### Prompt
Please convert the data below into a Markdown table with two columns, Row and Data line, giving each non-blank line its own numbered row. Leave blank lines and pictures out of the table.

### Data supplied
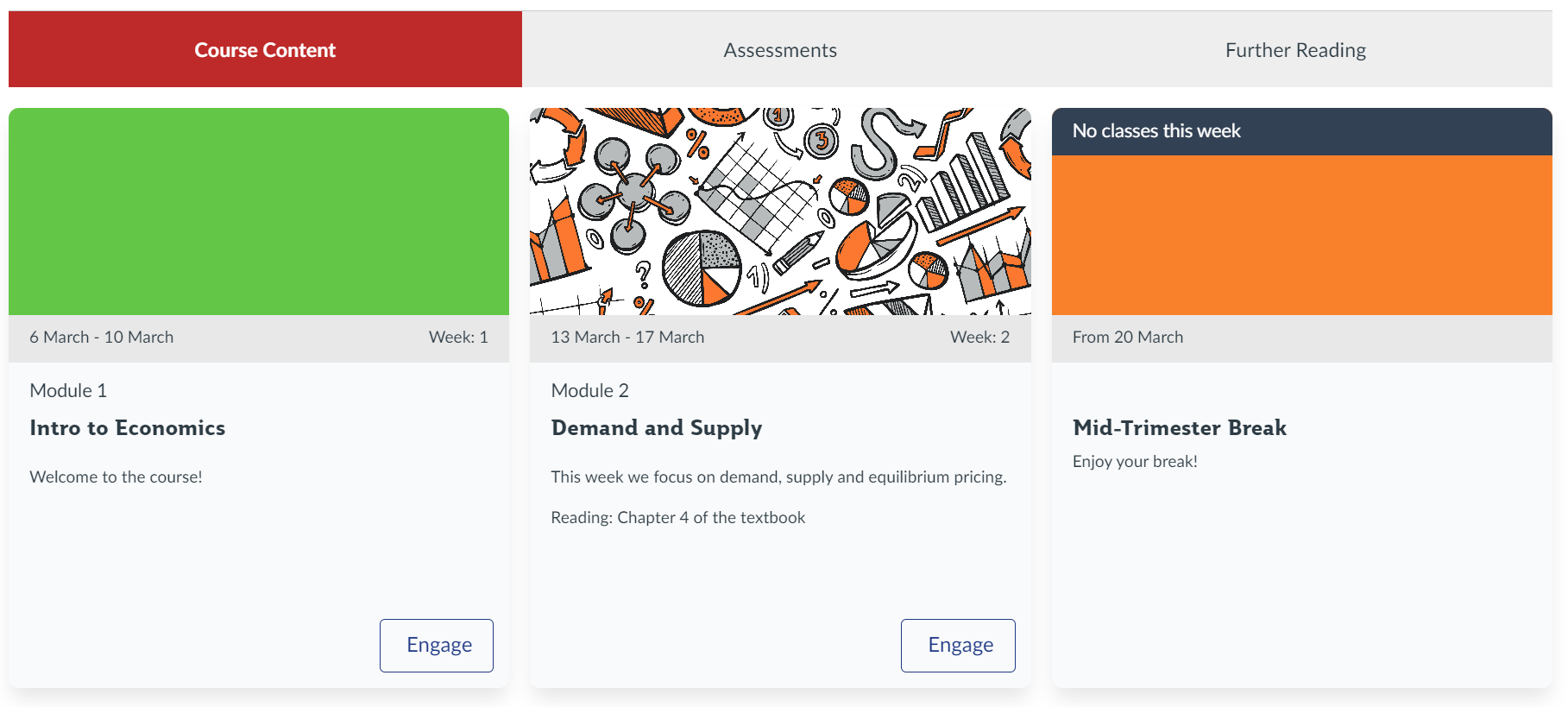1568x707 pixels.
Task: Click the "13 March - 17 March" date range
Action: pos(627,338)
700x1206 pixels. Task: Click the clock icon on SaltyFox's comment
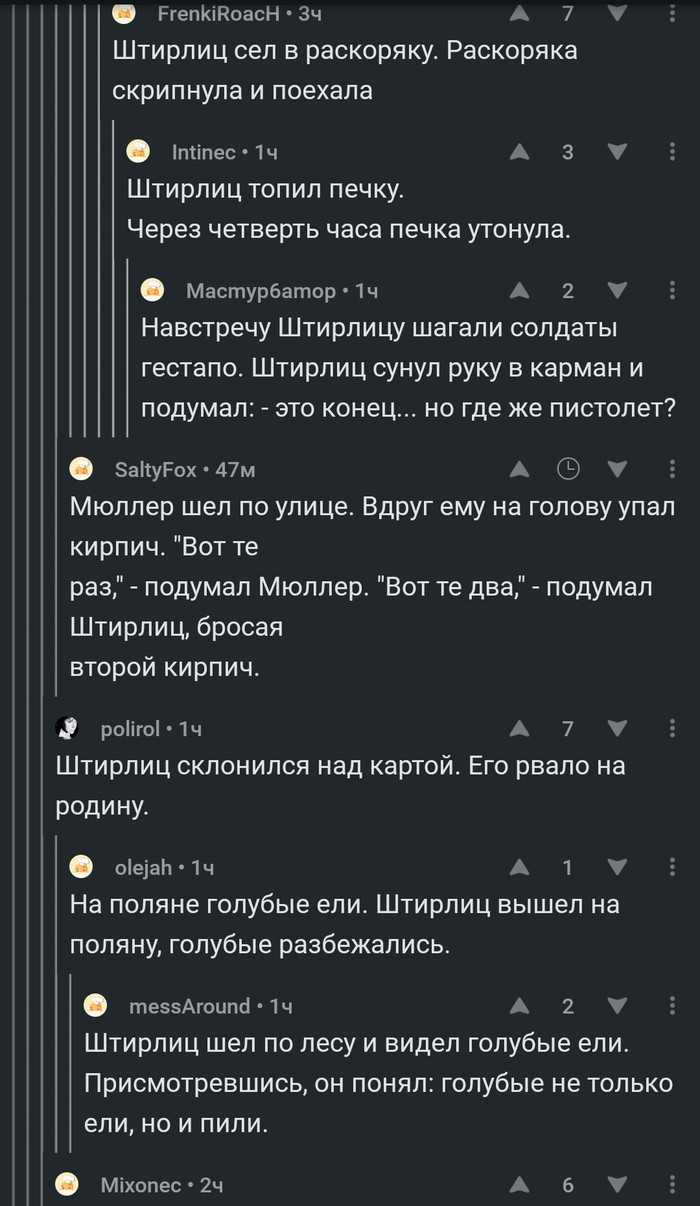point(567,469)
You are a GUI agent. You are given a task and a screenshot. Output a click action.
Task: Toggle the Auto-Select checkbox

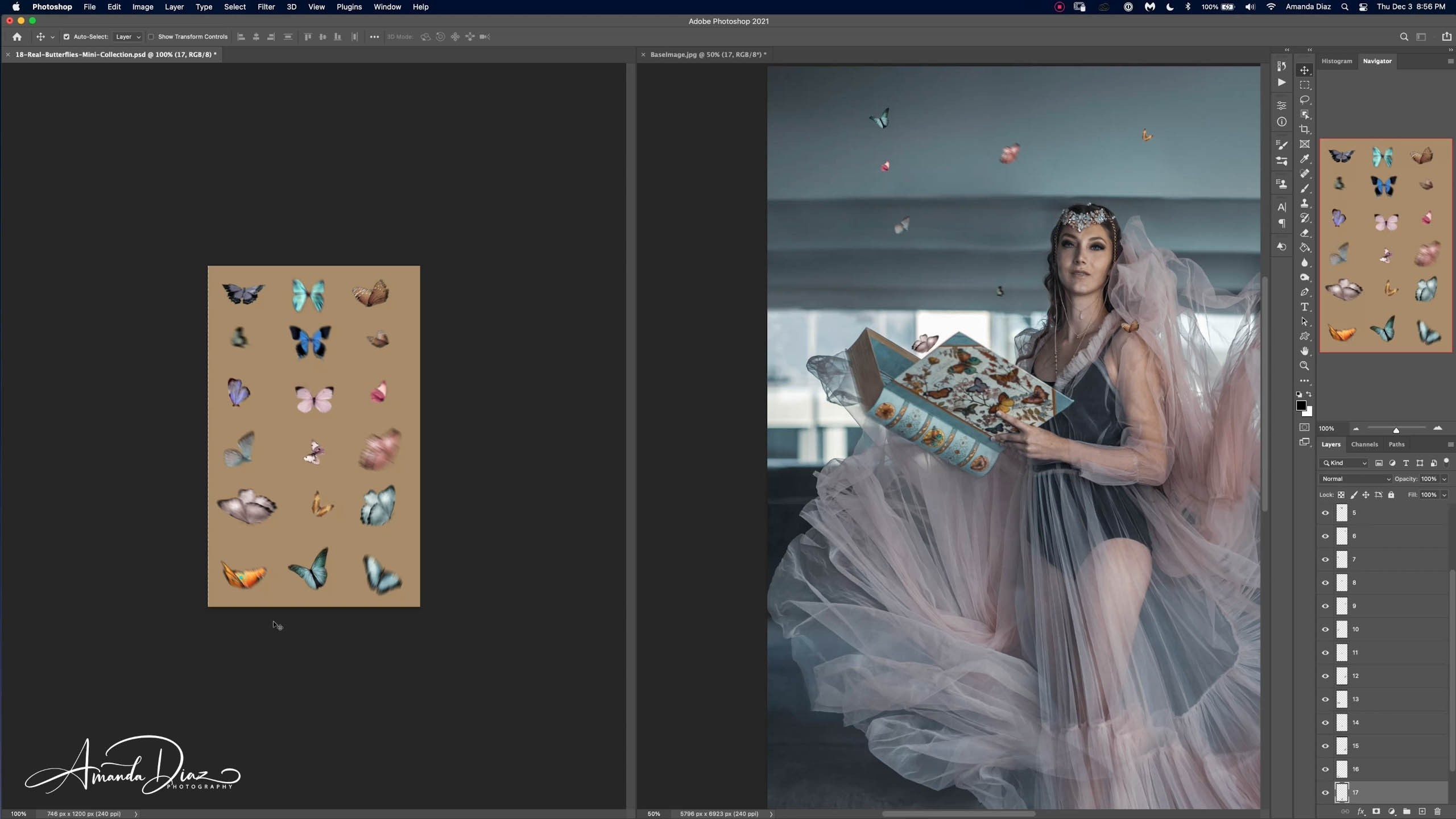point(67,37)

### Written solution
| Row | Data line |
|---|---|
| 1 | 1568x707 pixels. |
| 2 | Task: Click the "13 March - 17 March" date range |
| 3 | Action: pos(627,338) |
| 4 | 700x1206 pixels. Task: Click the clock icon on SaltyFox's comment |
| 5 | point(567,469) |
| 6 | You are a GUI agent. You are given a task and a screenshot. Output a click action. |
| 7 | Task: Toggle the Auto-Select checkbox |
| 8 | point(67,37) |